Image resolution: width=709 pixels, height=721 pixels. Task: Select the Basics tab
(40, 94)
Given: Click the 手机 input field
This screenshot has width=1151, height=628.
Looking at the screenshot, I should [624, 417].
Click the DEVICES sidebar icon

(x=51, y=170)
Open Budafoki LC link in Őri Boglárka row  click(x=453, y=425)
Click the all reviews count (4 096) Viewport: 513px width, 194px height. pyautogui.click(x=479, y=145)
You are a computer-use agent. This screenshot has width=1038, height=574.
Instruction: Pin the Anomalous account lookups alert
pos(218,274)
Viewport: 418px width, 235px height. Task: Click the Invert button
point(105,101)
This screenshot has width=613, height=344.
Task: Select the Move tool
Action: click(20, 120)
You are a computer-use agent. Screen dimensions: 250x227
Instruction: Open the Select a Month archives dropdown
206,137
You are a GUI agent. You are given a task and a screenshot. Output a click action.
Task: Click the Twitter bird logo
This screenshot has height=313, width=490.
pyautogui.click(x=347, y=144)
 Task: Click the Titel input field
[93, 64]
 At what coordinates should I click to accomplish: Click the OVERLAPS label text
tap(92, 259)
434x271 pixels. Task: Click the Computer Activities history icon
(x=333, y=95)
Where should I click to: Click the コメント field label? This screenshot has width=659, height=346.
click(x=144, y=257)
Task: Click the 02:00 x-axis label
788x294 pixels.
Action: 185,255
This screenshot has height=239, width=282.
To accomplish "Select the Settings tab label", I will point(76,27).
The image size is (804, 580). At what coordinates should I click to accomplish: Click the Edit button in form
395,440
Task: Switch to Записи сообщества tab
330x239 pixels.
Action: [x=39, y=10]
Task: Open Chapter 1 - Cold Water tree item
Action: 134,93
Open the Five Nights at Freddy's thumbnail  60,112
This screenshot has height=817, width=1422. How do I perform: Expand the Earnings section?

**Work instruction**. Every record must be retyped so that it matches the original exactly.

**Response**.
Image resolution: width=709 pixels, height=721 pixels. Task: Select the Basics tab
(40, 94)
Given: Click the 手机 input field
This screenshot has width=1151, height=628.
Looking at the screenshot, I should [624, 417].
Click the DEVICES sidebar icon

(x=51, y=170)
Open Budafoki LC link in Őri Boglárka row  click(x=453, y=425)
Click the all reviews count (4 096) Viewport: 513px width, 194px height. pyautogui.click(x=479, y=145)
You are a computer-use agent. This screenshot has width=1038, height=574.
Instruction: Pin the Anomalous account lookups alert
pos(218,274)
Viewport: 418px width, 235px height. Task: Click the Invert button
point(105,101)
This screenshot has width=613, height=344.
Task: Select the Move tool
Action: click(20, 120)
You are a computer-use agent. Screen dimensions: 250x227
Instruction: Open the Select a Month archives dropdown
206,137
You are a GUI agent. You are given a task and a screenshot. Output a click action.
Task: Click the Twitter bird logo
This screenshot has height=313, width=490.
pyautogui.click(x=347, y=144)
 Task: Click the Titel input field
[93, 64]
 At what coordinates should I click to accomplish: Click the OVERLAPS label text
tap(92, 259)
434x271 pixels. Task: Click the Computer Activities history icon
(x=333, y=95)
Where should I click to: Click the コメント field label? This screenshot has width=659, height=346.
click(x=144, y=257)
Task: Click the 02:00 x-axis label
788x294 pixels.
Action: 185,255
This screenshot has height=239, width=282.
To accomplish "Select the Settings tab label", I will point(76,27).
The image size is (804, 580). At what coordinates should I click to accomplish: Click the Edit button in form
395,440
Task: Switch to Записи сообщества tab
330x239 pixels.
Action: [x=39, y=10]
Task: Open Chapter 1 - Cold Water tree item
Action: 134,93
Open the Five Nights at Freddy's thumbnail  60,112
This screenshot has height=817, width=1422. How do I perform: Expand the Earnings section?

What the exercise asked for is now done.